До плотины мне этих двух сигарет не хватит. Нужен автобус. До остановки — допустим, ладно. После остановки… Ну, можно, конечно, не закуривать сразу. Дойти до плотины, там выкурить последнюю и — «Полёт шмеля» в бушующую пучину. Будет темно и мрачно. Красиво. Но есть риск, что тело не найдут, и тогда останется недосказанность, останется вопрос. Нет… Смерть должна быть явной. Хочу, чтобы меня распяли.

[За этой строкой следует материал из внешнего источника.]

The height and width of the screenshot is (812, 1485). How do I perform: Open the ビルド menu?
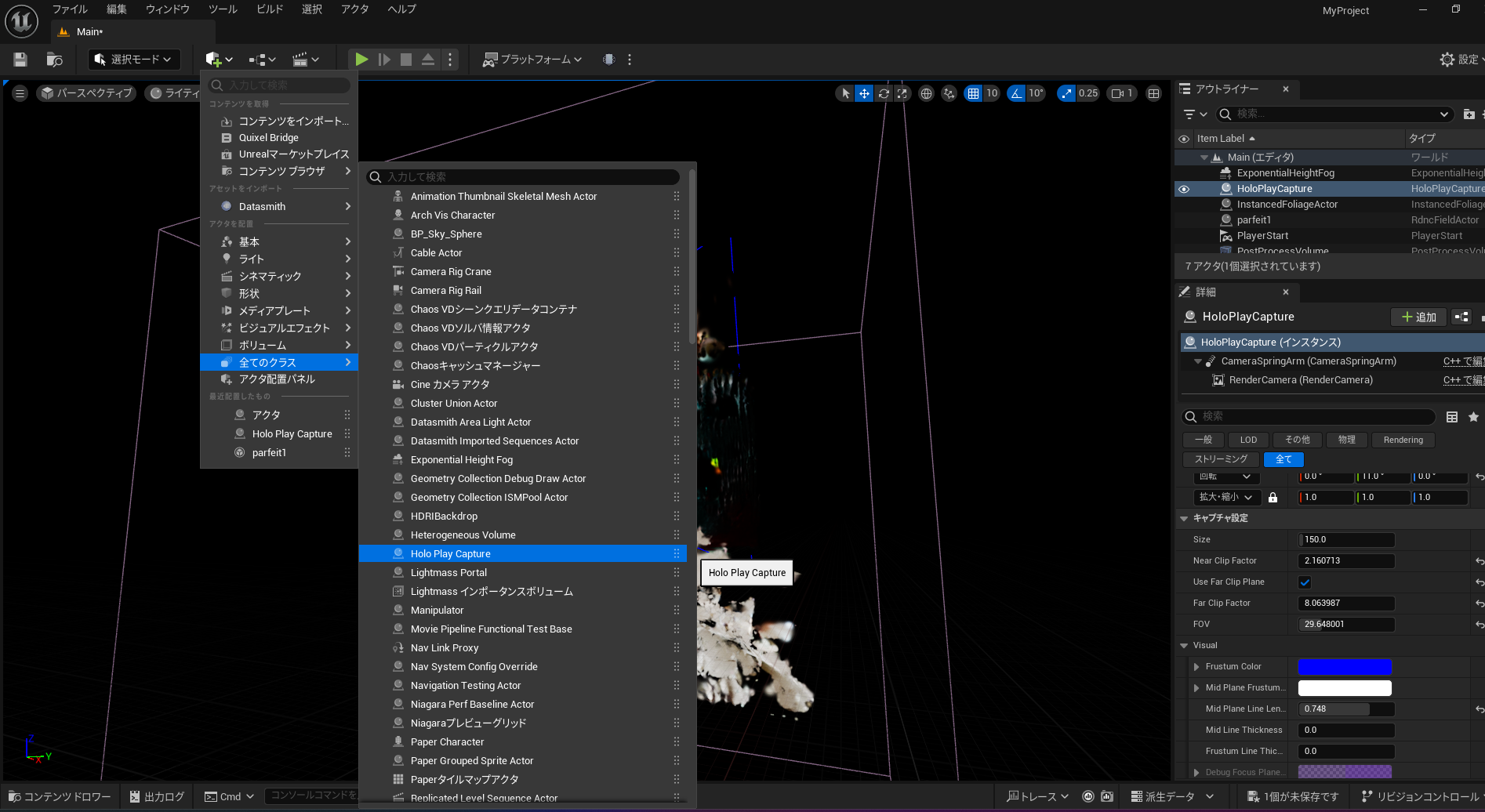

Я шёл дворами, дымя сигаретой. Опять ноги сами меня несли сквозь темнеющий воздух, разбавленный пятнами фонарей и людскими голосами.

— Э, слышь, есть сигарета?

— Нет, — откликнулся я.

— Слышь, чё ты п**дишь, а?

— А ты избей меня. Желательно — до смерти.

От лавочки отлепились три тени и быстро нагнали меня. Я отбросил окурок и засмеялся.

— Чё ты сказал, а? — Меня толкнули. — Чё, крутой, а? — Толкнули ещё раз.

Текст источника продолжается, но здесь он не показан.